- _Stored records_
━━━━━━━━━━━━━━━━

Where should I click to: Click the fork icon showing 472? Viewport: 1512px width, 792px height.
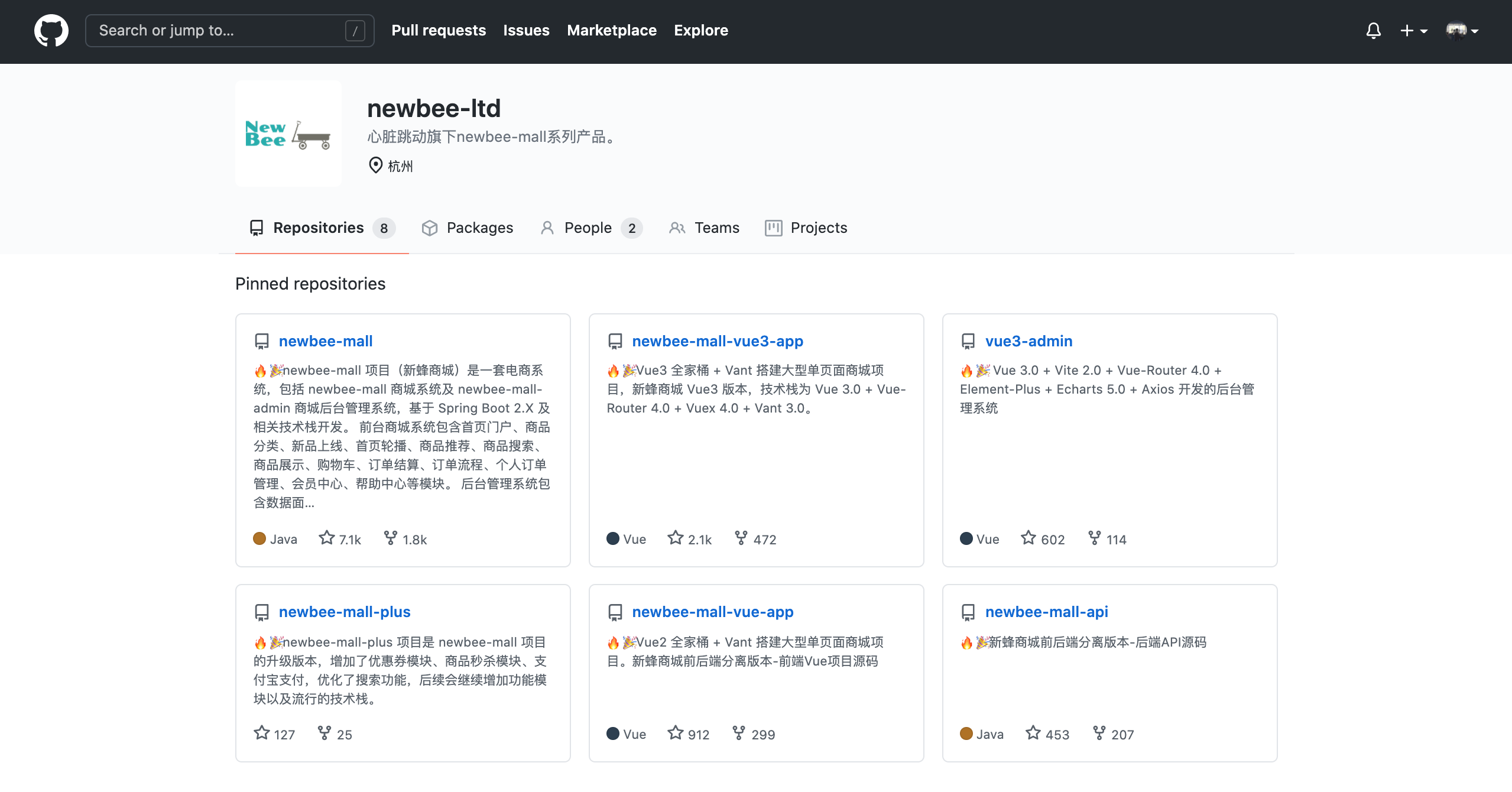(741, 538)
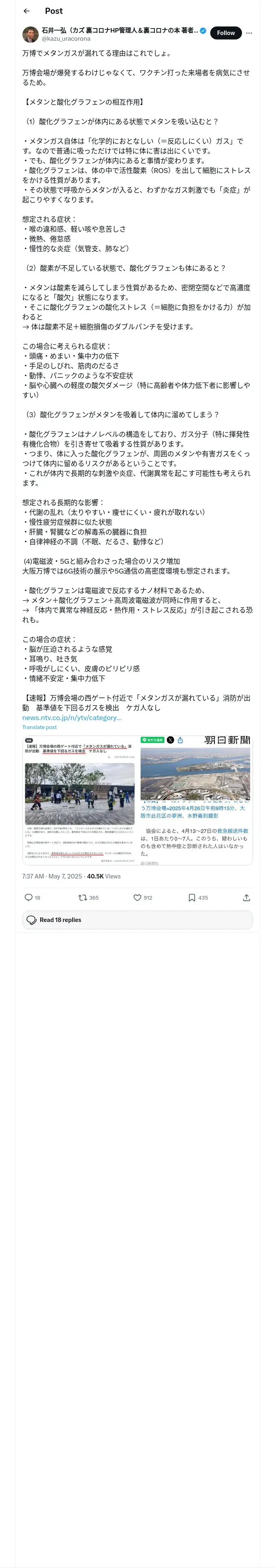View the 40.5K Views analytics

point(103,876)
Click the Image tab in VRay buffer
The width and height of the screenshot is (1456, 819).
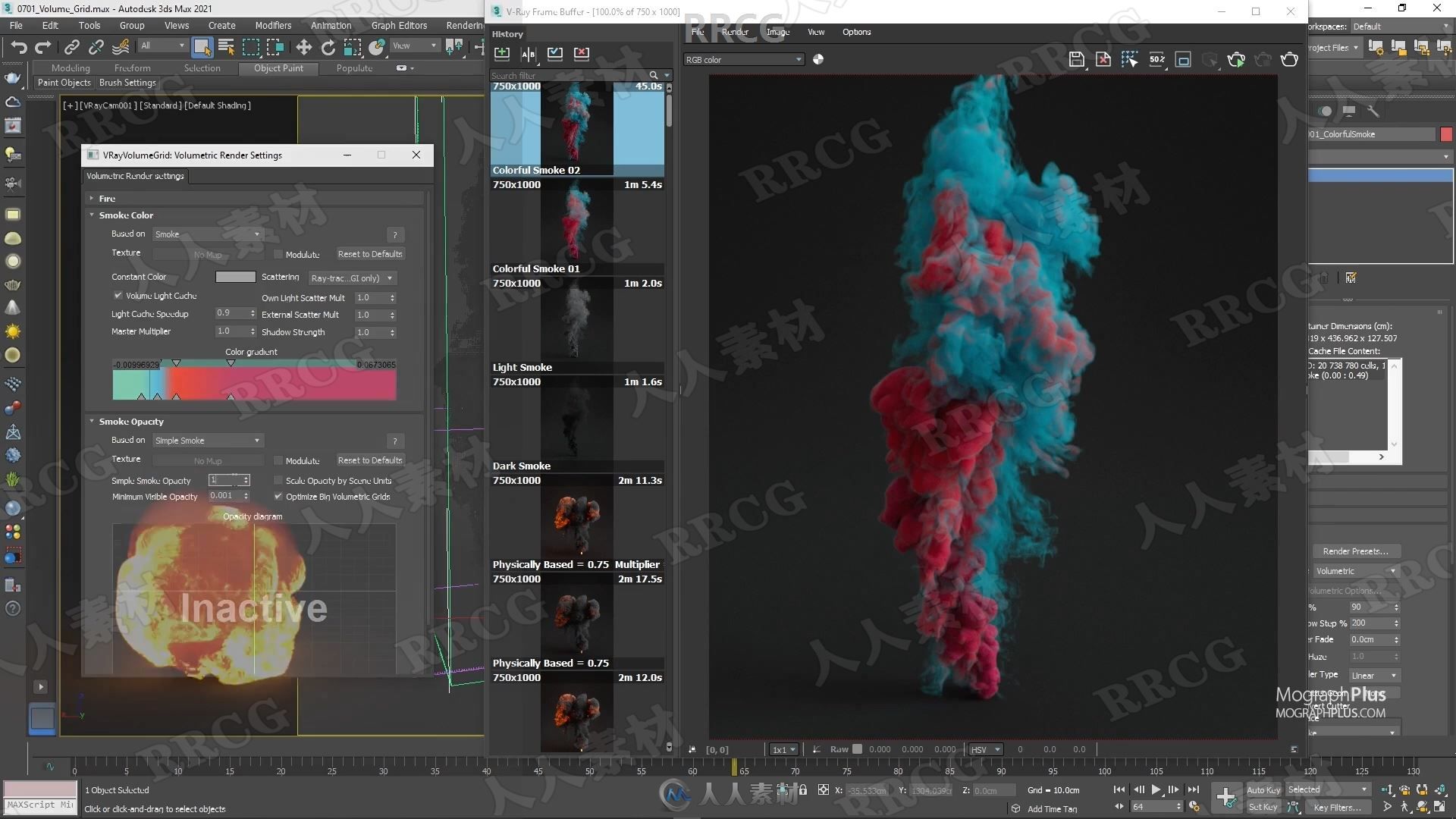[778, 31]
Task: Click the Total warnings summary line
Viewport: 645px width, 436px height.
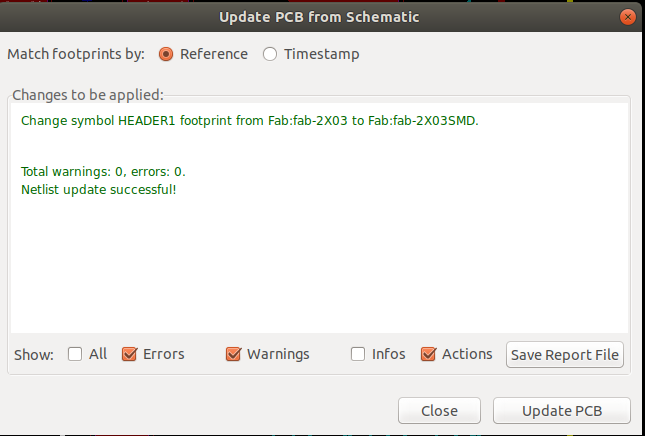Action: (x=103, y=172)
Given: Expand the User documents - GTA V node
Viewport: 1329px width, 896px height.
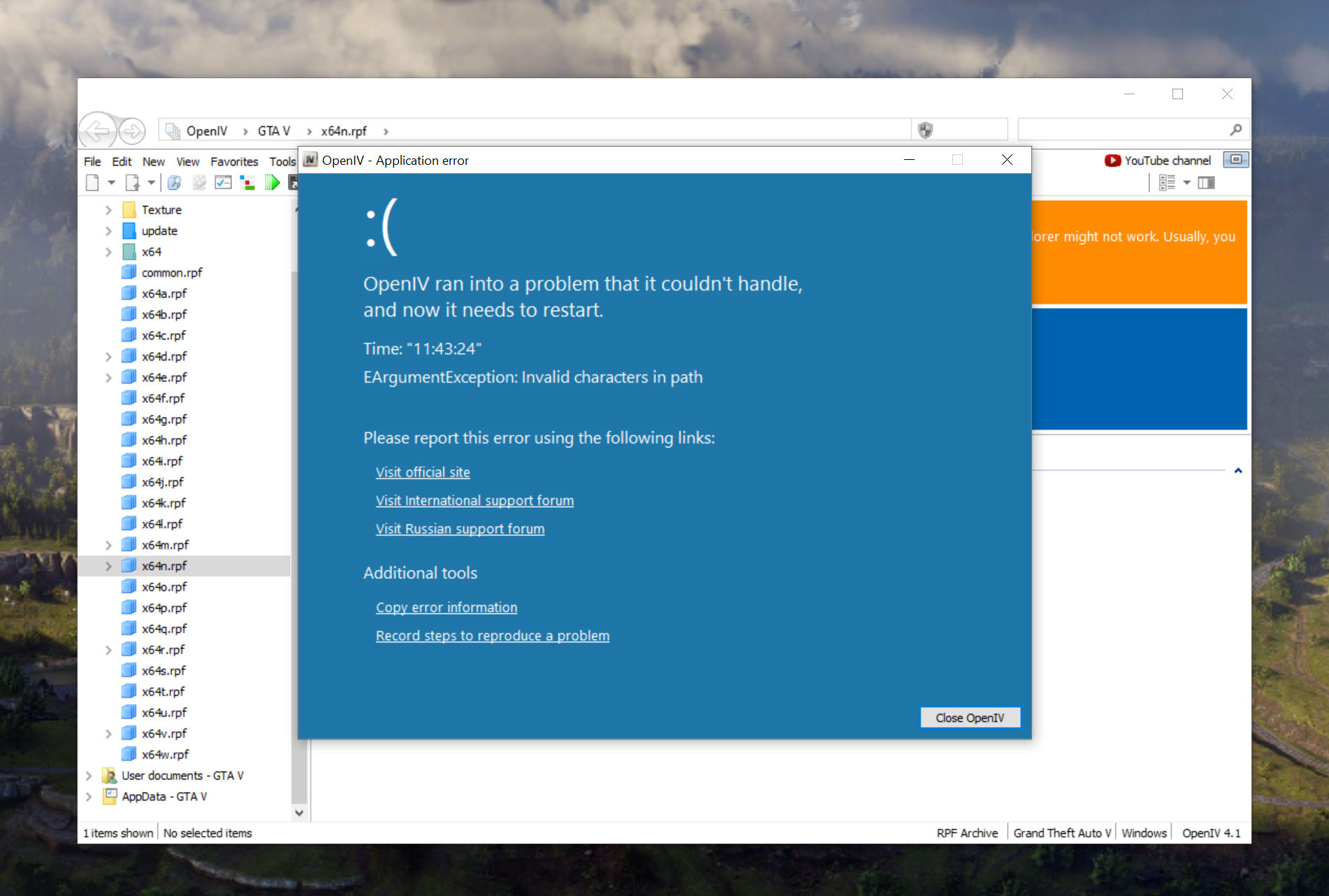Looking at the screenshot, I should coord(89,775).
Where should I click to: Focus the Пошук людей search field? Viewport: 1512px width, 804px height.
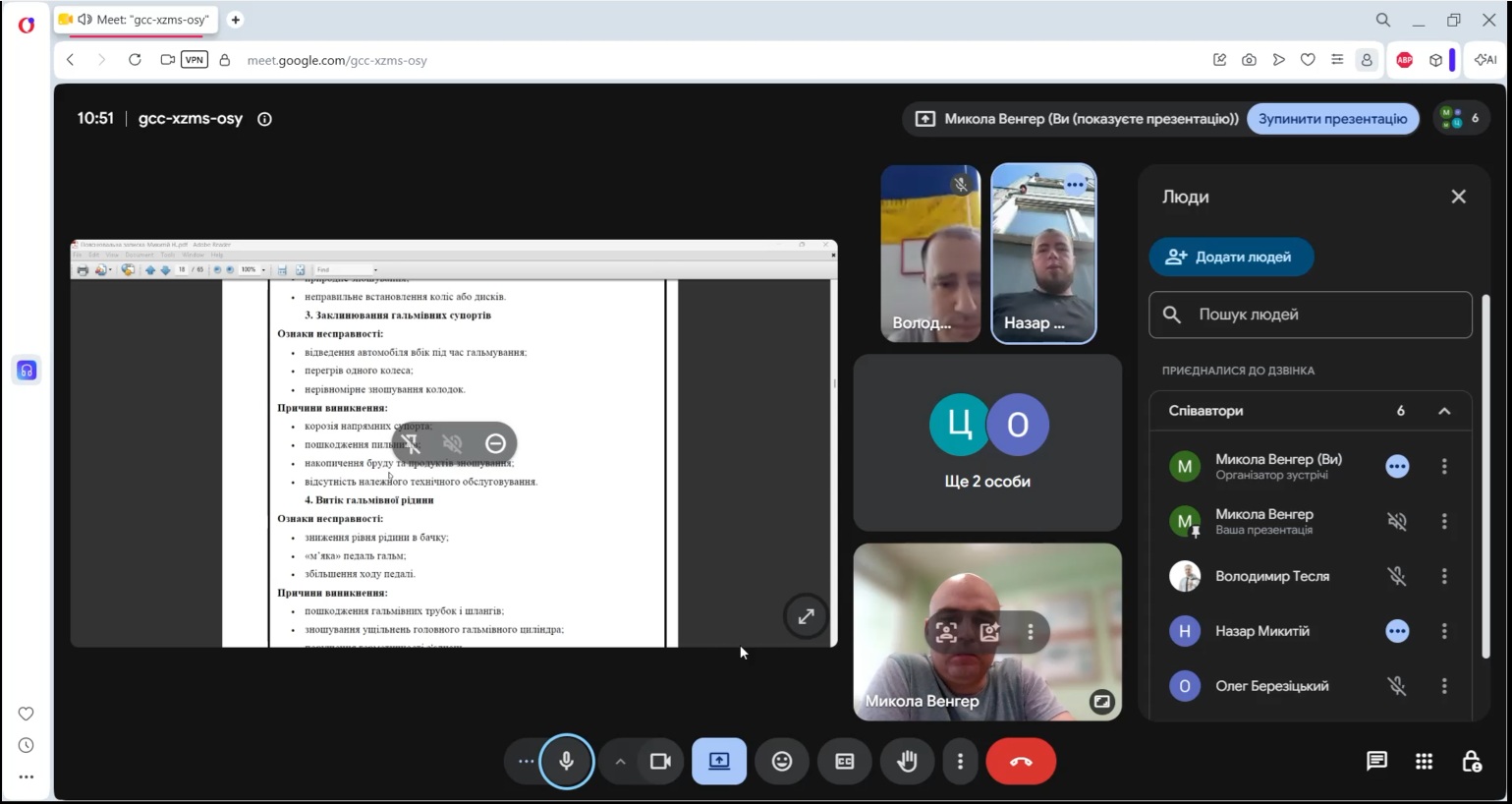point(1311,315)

━━━━━━━━━━━━━━━━

- _EXERCISE DETAILS_
Could the data be reproduced exactly, with the pictures omitted?

- _TASK RESULT_
Where should I click to: Click the fork icon showing 472? Viewport: 1512px width, 792px height.
(741, 538)
View the 40.5K Views analytics

point(103,876)
Click the Image tab in VRay buffer
The width and height of the screenshot is (1456, 819).
[778, 31]
Task: Click the Total warnings summary line
Viewport: 645px width, 436px height.
Action: (x=103, y=172)
Given: Expand the User documents - GTA V node
Viewport: 1329px width, 896px height.
Looking at the screenshot, I should coord(89,775).
Where should I click to: Focus the Пошук людей search field? Viewport: 1512px width, 804px height.
point(1311,315)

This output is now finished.